** Opening Records for this task block **
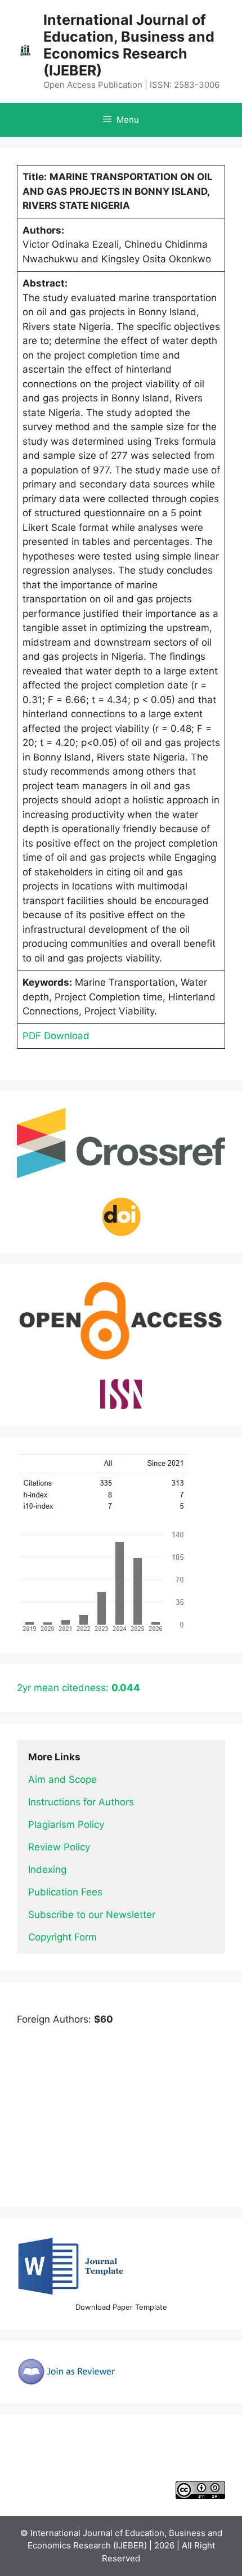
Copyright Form (62, 1937)
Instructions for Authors (81, 1802)
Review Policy (59, 1847)
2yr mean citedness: (78, 1687)
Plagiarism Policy (66, 1824)
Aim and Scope (62, 1779)
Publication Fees (65, 1892)
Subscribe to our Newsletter (91, 1914)
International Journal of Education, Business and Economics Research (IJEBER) (128, 45)
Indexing (47, 1869)
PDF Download (56, 1035)
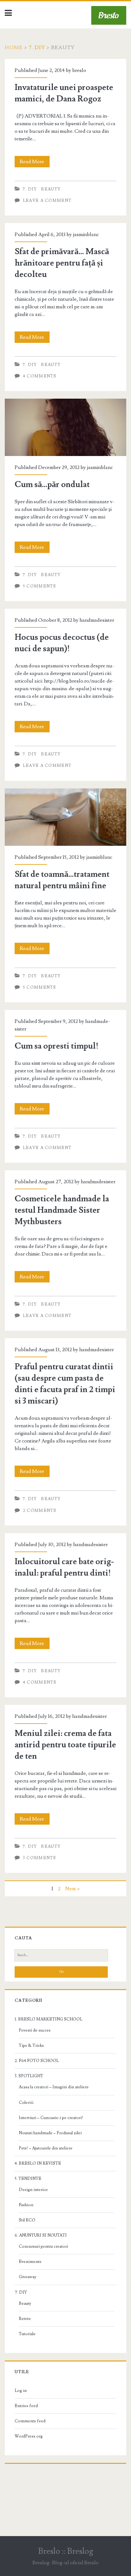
** Closing Records for this task block **
**Work to complete**
Could you write out the whole listing exactly, dropping the pictures?

**Task output**
Copyright Form (62, 1937)
Instructions for Authors (81, 1802)
Review Policy (59, 1847)
2yr mean citedness: (78, 1687)
Plagiarism Policy (66, 1824)
Aim and Scope (62, 1779)
Publication Fees (65, 1892)
Subscribe to our Newsletter (91, 1914)
International Journal of Education, Business and Economics Research (IJEBER) (128, 45)
Indexing (47, 1869)
PDF Download (56, 1035)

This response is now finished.